Craniosynostosis is a bony dysmorphism of the calvarium due to premature suture fusion and is classified as syndromic (part of congenital syndrome) or nonsyndromic (isolated). Deformational plagiocephaly (DP) is due to external positional forces on the skull after birth. This review aims to investigate the various quality of life (QoL) metrics across syndromic, nonsyndromic and DP patients.

METHODS

Following Preferred Reporting Items for Systematic Reviews and Meta-Analyses (PRISMA) guidelines, a literature search was done through EMBASE, MEDLINE, PubMed and Web of Science. After two stages of screening by two authors, seventeen articles met inclusion criteria; 11 on syndromic, 4 nonsyndromic, and 2 DP.

RESULTS

The literature suggests syndromic patients have more severe consequences on QoL, especially on psychological well-being, social functioning, and obstructive sleep apnea (OSA), leading to behavioral difficulties. Nonsyndromic patients show a less clear trend across QoL measures, but a majority stated QoL is comparable to the general population.
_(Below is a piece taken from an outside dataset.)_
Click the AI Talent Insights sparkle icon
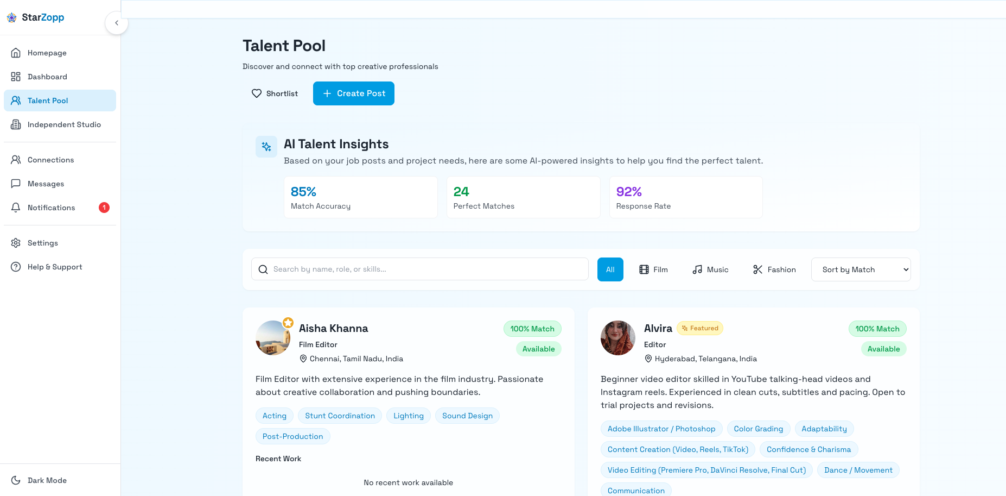click(266, 147)
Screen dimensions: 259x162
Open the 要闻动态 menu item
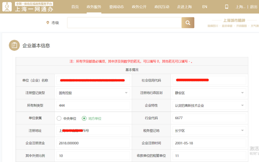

DP patients noted motor development and QoL improvement as well as improved subjective aesthetic outcomes after orthotic helmet molding therapy (HMT).

CONCLUSIONS

While a majority of literature classifies QoL in syndromic craniosynostosis alone, this review highlights the importance of these factors in nonsyndromic craniosynostosis and plagiocephaly patients. Psychological well-being, social functioning, and secondary health impacts such as OSA are important to consider in comprehensive craniofacial care in all calvaria deformities.